Así las cosas, cabría la condena por la falta del art. 623.3 del Código Penal , sin que entendamos tampoco prosperable la alegación sobre el desistimiento en la acción alegado por el apelante, que le eximiría de responsabilidad penal conforme al art. 16, puesto que si el ilícito no llegó a consumarse fue por la intervención de un tercero, concretamente la testigo que presenció el forzamiento y que recriminó al acusado y a su acompañante. En consecuencia, por causas ajenas a la voluntad del sujeto activo, cuya conducta fue iniciada en todo caso con vocación de éxito. La frustración del resultado no fue por una interrupción del proceso dinámico del ilícito que obedeciese a la espontánea y propia voluntad del autor, lo que en su caso, y en efecto, permitiría apreciar la figura del desistimiento voluntario y por tanto la aplicación, en este caso, al ser varios los sujetos, del apartado 3 del art. 16, con la consiguiente exención de responsabilidad penal. No es el caso, por cuanto la interrupción fue involuntaria independientemente de que después de producirse la misma, el acusado y su acompañante decidieran abandonar el lugar interrumpiendo la acción que comenzaron a ejecutar con la intención de consumarla.
QUINTO.-De esta forma, partiendo de que cabría la condena por la falta del art. 623.3 del Código Penal , procede, ahora sí, plantearse la concurrencia de la prescripción, no alegada, pero apreciable de oficio.
Examinadas las actuaciones, hemos observado un período de paralización en el procedimiento que sobrepasa con creces el plazo de seis meses que se establece en el art. 131 del Código Penal para los ilícitos constitutivos de falta, y que se produce desde que, una vez practicadas las diligencias instructoras por el Juzgado de Instrucción nº 2 de Reus en funciones de guardia, todas ellas el mismo día que incoa las diligencias previas mediante auto de 6 de Diciembre de 2011 , se acepta la inhibición por el Juzgado de Instrucción nº 1 y se incoan diligencias previas mediante auto de 12 de Diciembre de 2011, procediéndose, ya en fecha 22 de Marzo de 2013, a dictar el auto de Procedimiento Abreviado, sin que en el interregno entre estas dos últimas fechas se haya dictado resolución o practicado diligencia alguna.

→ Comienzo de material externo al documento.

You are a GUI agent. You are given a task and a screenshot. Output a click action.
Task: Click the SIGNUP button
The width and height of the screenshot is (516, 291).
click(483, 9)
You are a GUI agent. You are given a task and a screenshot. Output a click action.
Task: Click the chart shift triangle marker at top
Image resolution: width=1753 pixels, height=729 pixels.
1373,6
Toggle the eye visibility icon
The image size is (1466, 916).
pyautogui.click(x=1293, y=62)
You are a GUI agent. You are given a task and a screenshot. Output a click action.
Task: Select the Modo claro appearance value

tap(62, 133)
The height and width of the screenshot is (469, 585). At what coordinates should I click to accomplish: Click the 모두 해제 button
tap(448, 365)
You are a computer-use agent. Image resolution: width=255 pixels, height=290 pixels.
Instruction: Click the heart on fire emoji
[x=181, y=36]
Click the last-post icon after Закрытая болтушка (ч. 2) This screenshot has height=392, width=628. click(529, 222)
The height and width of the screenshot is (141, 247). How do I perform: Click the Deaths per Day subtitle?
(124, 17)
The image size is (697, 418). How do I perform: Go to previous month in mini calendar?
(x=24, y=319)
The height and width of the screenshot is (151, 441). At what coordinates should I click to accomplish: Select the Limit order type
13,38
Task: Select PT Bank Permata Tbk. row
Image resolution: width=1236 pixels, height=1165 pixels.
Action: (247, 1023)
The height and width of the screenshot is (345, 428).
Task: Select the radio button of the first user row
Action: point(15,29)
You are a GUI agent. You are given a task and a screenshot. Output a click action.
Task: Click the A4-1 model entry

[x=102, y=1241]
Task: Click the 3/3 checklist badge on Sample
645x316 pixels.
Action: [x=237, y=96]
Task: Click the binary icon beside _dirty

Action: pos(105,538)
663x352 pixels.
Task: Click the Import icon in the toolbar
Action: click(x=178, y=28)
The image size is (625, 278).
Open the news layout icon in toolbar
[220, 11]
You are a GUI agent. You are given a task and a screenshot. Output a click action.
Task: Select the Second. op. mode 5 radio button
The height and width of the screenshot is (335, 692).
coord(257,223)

En consecuencia, procede la absolución del acusado al haber quedado extinguida su responsabilidad penal por prescripción de la falta.
SEXTO.-Procede declarar de oficio las costas de ambas instancias.
Fallo
LA SALA ACUERDA: ESTIMARel recurso de apelación interpuesto por la representación procesal de Abel , contra la sentencia dictada por el Juzgado de lo Penal nº 1 de Reus en fecha 16 de Junio de 2014 , y REVOCARdicha sentencia, cuya calificación jurídica dejamos sin efecto, declarando que los hechos son constitutivos de una falta intentada del art. 623.3 del Código Penal , que declaramos prescrita, con la consiguiente absolución del acusado por extinción de su responsabilidad criminal.
Se declaran de oficio las costas de ambas instancias.
Notifíquese esta sentencia a las partes, haciéndoles saber que contra la misma no cabe recurso ordinario alguno.
Así lo pronunciamos, mandamos y firmamos.